--- START EXTRACTED MATERIAL ---

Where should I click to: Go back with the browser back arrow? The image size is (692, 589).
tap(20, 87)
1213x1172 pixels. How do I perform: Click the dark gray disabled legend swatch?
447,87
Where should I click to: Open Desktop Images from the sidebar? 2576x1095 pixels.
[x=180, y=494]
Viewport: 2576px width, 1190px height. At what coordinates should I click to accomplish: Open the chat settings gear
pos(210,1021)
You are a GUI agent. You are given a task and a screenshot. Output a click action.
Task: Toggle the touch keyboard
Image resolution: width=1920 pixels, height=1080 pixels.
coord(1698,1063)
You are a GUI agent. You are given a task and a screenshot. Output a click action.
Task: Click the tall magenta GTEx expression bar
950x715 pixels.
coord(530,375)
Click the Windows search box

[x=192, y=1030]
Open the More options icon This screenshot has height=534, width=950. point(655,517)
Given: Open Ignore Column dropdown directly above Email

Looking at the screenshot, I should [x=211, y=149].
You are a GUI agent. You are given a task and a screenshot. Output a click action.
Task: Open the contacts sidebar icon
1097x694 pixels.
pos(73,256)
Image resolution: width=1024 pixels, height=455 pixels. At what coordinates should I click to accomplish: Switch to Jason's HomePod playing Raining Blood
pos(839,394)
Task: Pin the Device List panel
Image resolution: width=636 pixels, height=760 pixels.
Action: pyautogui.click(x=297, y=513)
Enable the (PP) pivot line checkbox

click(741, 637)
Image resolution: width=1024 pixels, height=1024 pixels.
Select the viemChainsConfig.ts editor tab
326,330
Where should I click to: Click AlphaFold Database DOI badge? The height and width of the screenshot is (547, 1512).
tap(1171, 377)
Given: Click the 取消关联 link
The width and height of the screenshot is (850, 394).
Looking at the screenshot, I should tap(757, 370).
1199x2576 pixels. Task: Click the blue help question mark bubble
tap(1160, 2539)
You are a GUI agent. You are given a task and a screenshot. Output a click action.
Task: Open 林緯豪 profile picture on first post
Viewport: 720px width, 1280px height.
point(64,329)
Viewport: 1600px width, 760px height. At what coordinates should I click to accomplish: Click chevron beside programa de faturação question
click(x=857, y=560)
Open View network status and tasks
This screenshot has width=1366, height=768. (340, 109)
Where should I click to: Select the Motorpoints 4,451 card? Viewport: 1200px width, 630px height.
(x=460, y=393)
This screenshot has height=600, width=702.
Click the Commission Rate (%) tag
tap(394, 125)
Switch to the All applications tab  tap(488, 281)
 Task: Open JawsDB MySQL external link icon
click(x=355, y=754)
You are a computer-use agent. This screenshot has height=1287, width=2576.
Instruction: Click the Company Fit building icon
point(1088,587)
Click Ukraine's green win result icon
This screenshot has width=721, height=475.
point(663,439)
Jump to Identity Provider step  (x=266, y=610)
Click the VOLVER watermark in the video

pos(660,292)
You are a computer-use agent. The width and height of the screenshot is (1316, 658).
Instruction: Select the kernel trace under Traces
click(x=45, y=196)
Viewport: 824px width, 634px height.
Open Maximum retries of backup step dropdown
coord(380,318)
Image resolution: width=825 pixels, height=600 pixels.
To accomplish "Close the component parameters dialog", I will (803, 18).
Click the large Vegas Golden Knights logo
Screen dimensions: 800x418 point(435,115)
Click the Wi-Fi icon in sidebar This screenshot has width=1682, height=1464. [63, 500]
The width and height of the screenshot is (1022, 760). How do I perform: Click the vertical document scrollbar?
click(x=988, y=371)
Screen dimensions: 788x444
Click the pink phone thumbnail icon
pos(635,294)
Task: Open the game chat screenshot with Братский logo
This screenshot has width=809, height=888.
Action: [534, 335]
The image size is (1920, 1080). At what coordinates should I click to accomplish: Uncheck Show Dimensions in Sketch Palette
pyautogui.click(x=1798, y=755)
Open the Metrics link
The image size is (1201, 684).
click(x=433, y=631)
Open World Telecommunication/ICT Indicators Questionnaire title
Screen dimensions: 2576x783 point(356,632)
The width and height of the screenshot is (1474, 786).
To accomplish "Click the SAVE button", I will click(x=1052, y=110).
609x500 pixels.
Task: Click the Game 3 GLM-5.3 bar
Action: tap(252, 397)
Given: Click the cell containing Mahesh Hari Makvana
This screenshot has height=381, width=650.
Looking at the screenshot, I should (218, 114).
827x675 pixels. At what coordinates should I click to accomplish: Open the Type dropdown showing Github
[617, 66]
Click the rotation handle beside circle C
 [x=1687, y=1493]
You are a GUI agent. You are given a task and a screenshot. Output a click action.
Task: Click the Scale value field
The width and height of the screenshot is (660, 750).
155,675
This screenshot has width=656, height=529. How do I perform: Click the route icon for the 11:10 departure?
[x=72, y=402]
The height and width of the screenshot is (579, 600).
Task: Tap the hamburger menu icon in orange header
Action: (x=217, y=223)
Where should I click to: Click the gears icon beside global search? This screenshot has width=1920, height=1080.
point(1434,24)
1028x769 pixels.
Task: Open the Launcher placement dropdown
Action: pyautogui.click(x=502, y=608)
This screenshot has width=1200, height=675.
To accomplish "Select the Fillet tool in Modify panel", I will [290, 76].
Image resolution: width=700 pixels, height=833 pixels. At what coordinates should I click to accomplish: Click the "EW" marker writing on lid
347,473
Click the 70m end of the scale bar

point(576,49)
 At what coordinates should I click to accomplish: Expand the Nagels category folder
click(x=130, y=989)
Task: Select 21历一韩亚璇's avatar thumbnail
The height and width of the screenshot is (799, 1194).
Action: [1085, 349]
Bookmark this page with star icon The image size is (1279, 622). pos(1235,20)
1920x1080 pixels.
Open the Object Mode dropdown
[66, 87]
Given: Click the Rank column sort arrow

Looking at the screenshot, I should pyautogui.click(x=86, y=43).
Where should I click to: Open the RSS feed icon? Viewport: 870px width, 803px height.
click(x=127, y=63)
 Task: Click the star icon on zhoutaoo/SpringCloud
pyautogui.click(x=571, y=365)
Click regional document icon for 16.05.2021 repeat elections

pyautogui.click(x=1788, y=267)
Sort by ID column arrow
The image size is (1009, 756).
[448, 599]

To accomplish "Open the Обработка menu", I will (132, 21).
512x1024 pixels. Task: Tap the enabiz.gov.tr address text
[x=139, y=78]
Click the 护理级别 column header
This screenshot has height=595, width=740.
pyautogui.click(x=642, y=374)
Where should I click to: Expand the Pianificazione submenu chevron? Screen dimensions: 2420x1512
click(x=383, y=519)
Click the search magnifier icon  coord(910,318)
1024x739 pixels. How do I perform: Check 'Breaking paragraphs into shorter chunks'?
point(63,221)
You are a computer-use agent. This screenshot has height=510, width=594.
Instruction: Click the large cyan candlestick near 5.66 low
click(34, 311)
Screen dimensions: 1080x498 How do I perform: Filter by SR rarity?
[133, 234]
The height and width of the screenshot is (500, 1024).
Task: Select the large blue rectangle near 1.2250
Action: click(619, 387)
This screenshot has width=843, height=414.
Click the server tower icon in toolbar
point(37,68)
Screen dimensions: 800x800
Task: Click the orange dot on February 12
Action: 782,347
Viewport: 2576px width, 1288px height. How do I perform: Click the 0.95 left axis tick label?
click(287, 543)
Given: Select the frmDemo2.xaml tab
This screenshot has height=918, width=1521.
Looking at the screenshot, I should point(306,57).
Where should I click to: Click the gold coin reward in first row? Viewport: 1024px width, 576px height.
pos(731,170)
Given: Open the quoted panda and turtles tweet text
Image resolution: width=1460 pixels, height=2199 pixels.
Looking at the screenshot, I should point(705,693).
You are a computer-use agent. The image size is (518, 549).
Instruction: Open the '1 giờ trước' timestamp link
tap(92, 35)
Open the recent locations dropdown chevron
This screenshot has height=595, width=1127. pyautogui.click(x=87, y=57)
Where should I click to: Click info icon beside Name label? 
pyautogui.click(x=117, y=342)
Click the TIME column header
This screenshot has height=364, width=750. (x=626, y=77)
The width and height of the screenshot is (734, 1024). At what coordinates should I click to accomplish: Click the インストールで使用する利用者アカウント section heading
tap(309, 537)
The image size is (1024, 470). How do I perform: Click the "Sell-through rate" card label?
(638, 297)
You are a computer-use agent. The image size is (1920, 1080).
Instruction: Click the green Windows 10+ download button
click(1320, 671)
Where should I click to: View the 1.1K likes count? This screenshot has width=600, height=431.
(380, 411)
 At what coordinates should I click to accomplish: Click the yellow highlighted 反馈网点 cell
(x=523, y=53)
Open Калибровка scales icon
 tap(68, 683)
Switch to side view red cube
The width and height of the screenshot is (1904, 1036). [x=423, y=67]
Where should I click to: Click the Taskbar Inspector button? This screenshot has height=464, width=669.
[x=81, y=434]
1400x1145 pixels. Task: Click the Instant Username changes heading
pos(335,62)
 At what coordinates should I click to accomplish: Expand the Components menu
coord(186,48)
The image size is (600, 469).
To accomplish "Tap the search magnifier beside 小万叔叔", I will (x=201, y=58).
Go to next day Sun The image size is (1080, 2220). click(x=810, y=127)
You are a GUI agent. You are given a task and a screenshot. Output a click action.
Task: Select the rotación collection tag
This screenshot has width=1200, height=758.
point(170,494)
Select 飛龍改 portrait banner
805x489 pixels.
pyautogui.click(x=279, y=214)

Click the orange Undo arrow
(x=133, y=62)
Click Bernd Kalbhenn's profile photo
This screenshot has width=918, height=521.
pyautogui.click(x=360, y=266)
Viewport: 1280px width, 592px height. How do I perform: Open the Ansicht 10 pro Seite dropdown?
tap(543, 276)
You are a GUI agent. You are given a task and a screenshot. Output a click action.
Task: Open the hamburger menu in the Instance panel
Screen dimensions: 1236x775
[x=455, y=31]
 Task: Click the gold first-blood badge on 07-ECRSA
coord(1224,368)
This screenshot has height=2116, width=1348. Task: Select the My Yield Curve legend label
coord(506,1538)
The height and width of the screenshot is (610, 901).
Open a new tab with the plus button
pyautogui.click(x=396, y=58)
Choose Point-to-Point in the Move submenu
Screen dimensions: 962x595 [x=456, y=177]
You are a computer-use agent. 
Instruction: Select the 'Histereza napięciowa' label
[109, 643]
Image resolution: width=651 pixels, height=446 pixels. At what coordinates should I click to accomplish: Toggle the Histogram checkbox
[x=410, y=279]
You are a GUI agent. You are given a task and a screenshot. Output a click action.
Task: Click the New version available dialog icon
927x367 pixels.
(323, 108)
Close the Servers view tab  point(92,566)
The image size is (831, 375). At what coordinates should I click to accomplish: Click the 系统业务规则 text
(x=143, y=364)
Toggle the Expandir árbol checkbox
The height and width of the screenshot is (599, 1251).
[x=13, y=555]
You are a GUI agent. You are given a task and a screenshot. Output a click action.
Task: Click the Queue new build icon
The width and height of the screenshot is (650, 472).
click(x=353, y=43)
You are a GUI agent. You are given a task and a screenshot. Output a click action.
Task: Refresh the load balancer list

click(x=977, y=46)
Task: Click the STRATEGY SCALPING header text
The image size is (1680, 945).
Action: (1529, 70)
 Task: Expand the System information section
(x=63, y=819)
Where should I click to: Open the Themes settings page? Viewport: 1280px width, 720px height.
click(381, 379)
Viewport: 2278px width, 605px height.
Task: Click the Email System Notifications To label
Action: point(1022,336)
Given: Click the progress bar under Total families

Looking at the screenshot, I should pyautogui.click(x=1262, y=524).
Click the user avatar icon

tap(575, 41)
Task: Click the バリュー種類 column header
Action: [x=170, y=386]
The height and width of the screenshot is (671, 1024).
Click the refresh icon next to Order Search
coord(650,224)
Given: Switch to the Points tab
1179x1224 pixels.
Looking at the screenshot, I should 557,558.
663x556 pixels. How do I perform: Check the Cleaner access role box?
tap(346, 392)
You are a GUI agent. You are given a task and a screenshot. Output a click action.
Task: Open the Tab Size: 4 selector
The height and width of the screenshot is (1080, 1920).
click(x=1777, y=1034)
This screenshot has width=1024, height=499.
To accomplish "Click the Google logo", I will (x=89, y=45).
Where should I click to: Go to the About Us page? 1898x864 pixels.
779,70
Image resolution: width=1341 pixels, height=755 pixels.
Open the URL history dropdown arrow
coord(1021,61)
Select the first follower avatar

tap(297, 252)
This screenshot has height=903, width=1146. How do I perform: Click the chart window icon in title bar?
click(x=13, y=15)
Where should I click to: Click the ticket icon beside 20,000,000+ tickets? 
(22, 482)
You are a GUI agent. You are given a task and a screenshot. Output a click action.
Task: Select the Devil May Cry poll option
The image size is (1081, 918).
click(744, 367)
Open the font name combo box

--- END EXTRACTED MATERIAL ---

▶ YOUR INSTRUCTIONS
Count the lines of the records above that contain the string "thumbnail", matching case exactly. Reply with the number alone.

▶ ANSWER TO THIS PROBLEM
2